Banks and financial institutions (e.g. investment funds, pension funds, insurance companies) currently manage most personal savings. This might not be the case in future if a full liberalization takes place that makes the process of investment easier and less costly and eliminates the monopolistic role attributed to existing financial intermediaries.

Banking as Personal Pooling (for enterprise) (^)

The banking system that has taken shape since the formation of the Bank of England (1694) and especially in the course of the XX century is characterized, on the whole, by the paramount aim of funnelling money to the state coffers.

The facts of history show that the main reason for establishing a central bank and for subjecting all the other banks to the control of the government (via the central bank) was to raise revenues for the state. In actual fact, a predominant part of the bank reserves have generally been represented by the government debt (national bonds). Under statism the banks have become a ring in the chain of state extortion (taxation) and state misallocation (destructive and parasitic uses) of money. So, the entire banking system, strictly controlled if not directly owned by the state (like in Italy and France up to recent times) has been nothing else than a sort of Aladdin's lamp, that would produce money for the ruling élite once it was (gently or roughly) massaged.

The banks have acquiesced to this "rub and rob" practice by the state in exchange for a series of favours centred on the privilege, shared with the few admitted to the banking club, of making money out of money, i.e. out of purely financial transactions. How perverse the system has become emerges from the fact that the gains from those transactions are higher than the profits for producing real and useful goods and services. For instance, in 1996 the shareholders of the seven largest US banks had an average total return of 44 %, much higher than the 28.2 % that went on average to the shareholders of the 30 USA corporations whose stock prices determine the Dow-Jones Industrial Average. This is nothing unusual. Even during the most famous depression in history in the '30s the financial circles got quite a nice return. The total income of the commission business of brokers and investment bankers (brokerage fees, interest charges) between 1928 and 1933, most of them years of economic depression, amounted, before taxes, to $2.4 billion, a very high figure that would nevertheless be surpassed in the following years. (1997, Charles R. Geisst, Wall Street).

As reality has shown over and over again, even when individuals lose some or all of their invested money, the only ones who always gain are those in charge of the investment because, whatever the result (profits or losses) they take their commission every time they deal in pieces of paper called stocks or in new financial instruments called derivatives. (2003, Frank Partnoy, Infectious Greed).

In 2002 the performance of the shares administered by the investment funds in Italy registered a loss of 31 billion euros. The same year, the same investment funds made gains of 7 billion euros in management fees. The financial portfolio of an investor in Italy is totally changed every 8 months and this is mainly due to the fact that every transaction results in the exaction of a fee and so represents a gain for the investment funds even if it doesn't improve the financial situation of the investor.

With reference to financial speculations that involve other forms and types of money and have no (or little) connection with the production and exchange of goods and services, it is fair to say that they represent a sort of huge money-spam. It follows that the freedom to speculate on currencies (i.e. reject and drop certain currencies) can be accepted only when the imposition by the states of those currencies as legal tender has been overthrown. Only in that case speculation, if it still exists, can perform the useful role of squeezing out unsound currencies and practices.

» ASSIGNMENT: Duplicate the passage on banking from "Banks and financial" to "(for enterprise) (^)", word for word.

» PROVIDED MATERIAL:
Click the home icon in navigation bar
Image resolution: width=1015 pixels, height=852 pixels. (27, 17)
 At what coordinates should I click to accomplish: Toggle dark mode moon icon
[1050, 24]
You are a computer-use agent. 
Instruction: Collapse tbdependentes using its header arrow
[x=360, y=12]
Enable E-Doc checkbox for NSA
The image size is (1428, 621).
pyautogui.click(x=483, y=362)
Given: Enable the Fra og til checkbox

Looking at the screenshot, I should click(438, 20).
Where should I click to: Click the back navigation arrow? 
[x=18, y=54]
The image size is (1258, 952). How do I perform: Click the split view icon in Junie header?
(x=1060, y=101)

» RESULT FOR THIS EXERCISE:
Banks and financial institutions (e.g. investment funds, pension funds, insurance companies) currently manage most personal savings. This might not be the case in future if a full liberalization takes place that makes the process of investment easier and less costly and eliminates the monopolistic role attributed to existing financial intermediaries.

Banking as Personal Pooling (for enterprise) (^)